[Text and item location entries]
+++

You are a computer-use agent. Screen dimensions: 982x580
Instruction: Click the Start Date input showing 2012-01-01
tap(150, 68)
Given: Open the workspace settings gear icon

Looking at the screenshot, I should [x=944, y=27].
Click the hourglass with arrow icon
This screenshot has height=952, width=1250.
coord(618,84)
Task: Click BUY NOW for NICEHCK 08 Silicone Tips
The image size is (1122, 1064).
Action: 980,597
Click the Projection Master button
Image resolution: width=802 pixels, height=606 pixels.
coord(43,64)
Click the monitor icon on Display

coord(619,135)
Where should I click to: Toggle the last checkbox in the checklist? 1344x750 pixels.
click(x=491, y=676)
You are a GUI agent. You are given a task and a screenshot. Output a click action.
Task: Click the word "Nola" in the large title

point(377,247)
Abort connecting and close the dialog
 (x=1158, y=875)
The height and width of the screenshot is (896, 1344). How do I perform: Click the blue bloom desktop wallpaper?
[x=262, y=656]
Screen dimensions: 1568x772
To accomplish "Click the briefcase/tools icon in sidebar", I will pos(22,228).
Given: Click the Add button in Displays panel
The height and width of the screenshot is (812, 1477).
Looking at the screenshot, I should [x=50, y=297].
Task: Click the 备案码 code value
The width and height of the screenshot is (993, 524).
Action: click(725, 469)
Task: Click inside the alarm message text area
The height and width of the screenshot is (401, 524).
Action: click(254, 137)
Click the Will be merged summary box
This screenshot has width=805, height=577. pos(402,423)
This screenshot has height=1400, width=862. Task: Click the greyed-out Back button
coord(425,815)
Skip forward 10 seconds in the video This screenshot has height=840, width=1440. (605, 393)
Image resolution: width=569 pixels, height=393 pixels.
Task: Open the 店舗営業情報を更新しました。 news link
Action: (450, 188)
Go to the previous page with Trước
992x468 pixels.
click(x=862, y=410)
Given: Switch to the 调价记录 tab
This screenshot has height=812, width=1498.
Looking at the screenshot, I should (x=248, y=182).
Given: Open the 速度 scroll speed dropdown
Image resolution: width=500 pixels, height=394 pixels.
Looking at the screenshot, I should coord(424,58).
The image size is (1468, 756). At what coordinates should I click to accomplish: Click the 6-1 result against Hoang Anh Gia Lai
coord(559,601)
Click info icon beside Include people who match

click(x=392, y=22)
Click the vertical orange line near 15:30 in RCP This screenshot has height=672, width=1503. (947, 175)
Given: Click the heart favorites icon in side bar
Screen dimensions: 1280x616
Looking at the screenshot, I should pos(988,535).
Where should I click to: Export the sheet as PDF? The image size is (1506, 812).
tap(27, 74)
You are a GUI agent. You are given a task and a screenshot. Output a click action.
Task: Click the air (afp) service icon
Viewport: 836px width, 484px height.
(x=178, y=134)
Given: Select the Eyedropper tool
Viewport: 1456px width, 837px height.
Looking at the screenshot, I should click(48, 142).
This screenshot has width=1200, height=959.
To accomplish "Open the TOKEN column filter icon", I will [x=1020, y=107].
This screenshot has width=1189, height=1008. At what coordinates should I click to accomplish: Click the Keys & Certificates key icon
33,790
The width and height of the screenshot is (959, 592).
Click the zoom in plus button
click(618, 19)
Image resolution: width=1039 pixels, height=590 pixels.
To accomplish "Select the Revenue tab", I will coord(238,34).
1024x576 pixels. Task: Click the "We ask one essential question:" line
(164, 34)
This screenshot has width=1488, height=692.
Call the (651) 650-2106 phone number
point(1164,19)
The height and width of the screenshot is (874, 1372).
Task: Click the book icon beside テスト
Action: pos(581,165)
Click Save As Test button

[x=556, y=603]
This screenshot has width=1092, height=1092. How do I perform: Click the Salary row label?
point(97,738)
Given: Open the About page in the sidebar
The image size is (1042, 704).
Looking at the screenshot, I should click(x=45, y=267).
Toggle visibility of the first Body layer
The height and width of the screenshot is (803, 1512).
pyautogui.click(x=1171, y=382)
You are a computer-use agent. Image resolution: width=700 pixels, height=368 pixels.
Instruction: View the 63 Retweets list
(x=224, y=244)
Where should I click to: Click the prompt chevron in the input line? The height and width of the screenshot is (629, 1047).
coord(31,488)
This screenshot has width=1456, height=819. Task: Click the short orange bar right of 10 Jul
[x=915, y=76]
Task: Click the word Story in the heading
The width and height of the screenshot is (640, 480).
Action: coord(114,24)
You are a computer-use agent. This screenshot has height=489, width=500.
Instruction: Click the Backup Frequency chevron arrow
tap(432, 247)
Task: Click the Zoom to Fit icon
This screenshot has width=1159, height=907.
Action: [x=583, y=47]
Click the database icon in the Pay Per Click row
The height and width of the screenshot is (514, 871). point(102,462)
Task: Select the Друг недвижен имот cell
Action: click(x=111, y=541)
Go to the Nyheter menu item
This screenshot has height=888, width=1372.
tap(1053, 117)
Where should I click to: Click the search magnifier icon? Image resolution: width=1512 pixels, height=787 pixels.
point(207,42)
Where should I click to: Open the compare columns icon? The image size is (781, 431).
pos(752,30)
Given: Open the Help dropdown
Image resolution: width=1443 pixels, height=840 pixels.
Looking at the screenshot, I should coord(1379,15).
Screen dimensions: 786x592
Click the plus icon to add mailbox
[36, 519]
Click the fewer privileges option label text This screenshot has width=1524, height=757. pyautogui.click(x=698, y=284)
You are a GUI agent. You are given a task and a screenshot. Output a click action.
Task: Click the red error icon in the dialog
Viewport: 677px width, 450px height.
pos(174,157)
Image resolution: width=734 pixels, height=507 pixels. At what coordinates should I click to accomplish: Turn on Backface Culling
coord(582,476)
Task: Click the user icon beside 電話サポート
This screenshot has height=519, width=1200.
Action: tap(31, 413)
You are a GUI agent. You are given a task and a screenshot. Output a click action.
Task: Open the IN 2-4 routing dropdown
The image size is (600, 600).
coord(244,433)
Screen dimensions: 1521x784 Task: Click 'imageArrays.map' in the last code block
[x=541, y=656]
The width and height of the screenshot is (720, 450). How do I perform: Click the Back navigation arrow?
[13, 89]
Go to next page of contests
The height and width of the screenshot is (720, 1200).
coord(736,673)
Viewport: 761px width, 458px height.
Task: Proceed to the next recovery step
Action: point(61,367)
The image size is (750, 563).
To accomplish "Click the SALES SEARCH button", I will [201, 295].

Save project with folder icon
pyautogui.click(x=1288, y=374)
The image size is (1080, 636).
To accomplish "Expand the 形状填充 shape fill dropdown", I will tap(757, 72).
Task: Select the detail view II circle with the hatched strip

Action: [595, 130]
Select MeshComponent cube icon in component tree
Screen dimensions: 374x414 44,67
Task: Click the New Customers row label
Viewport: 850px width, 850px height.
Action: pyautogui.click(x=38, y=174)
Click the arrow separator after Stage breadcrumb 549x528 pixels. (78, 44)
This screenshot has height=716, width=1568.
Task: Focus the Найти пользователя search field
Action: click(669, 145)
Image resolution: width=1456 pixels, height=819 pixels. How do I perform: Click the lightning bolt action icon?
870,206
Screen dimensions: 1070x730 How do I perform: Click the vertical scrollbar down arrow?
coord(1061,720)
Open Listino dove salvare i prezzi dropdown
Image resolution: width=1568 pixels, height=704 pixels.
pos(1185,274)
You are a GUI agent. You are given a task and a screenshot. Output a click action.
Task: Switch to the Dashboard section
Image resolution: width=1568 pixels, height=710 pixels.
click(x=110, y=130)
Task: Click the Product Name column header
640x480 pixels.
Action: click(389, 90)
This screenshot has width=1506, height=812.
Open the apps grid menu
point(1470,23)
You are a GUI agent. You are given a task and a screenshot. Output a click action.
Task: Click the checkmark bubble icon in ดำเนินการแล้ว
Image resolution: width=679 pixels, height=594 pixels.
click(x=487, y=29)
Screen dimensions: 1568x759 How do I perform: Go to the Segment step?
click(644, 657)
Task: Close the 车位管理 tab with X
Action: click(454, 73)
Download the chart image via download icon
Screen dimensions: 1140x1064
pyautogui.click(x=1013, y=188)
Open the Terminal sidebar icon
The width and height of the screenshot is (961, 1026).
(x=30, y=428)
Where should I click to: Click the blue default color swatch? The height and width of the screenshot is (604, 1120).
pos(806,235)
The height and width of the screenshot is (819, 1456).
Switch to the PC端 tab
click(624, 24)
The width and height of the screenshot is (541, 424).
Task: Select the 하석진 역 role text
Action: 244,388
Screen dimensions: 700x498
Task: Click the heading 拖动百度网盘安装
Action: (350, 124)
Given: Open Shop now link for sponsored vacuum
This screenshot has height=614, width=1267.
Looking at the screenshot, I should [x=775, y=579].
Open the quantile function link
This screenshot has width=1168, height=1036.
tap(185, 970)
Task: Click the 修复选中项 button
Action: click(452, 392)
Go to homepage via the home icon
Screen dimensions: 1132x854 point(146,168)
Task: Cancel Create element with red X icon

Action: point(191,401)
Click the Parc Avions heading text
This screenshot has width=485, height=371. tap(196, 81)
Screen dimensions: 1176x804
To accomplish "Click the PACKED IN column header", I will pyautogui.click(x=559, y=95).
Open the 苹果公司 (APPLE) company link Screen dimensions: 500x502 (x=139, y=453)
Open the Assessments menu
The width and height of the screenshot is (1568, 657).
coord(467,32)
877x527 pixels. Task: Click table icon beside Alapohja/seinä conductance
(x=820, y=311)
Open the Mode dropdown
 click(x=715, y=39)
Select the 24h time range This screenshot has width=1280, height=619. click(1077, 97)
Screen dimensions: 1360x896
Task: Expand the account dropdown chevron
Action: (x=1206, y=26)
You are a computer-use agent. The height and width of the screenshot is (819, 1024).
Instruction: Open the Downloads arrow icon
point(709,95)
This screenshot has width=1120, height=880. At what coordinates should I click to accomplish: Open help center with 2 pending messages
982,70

+++

Output the stretch of the material from the line containing "Screen dimensions: 1568x772" through the line containing "Action: click(725, 469)" as a JSON list of strings, one string per line, omitting blank lines.

[
  "Screen dimensions: 1568x772",
  "To accomplish \"Click the briefcase/tools icon in sidebar\", I will pos(22,228).",
  "Given: Click the Add button in Displays panel",
  "The height and width of the screenshot is (812, 1477).",
  "Looking at the screenshot, I should [x=50, y=297].",
  "Task: Click the 备案码 code value",
  "The width and height of the screenshot is (993, 524).",
  "Action: click(725, 469)"
]